STATED PROBLEM:
Render each line of the material below as an item in a numbered list, omitting any blank lines.

INFORMATION PROVIDED:
━━━━━━━━━━━━━━━━━━━━━━━━━━━━━━
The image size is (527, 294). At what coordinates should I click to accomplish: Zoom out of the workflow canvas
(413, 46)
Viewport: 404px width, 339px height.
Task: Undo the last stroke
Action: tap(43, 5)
━━━━━━━━━━━━━━━━━━━━━━━━━━━━━━
TASK ANSWER:
1. The image size is (527, 294). At what coordinates should I click to accomplish: Zoom out of the workflow canvas
2. (413, 46)
3. Viewport: 404px width, 339px height.
4. Task: Undo the last stroke
5. Action: tap(43, 5)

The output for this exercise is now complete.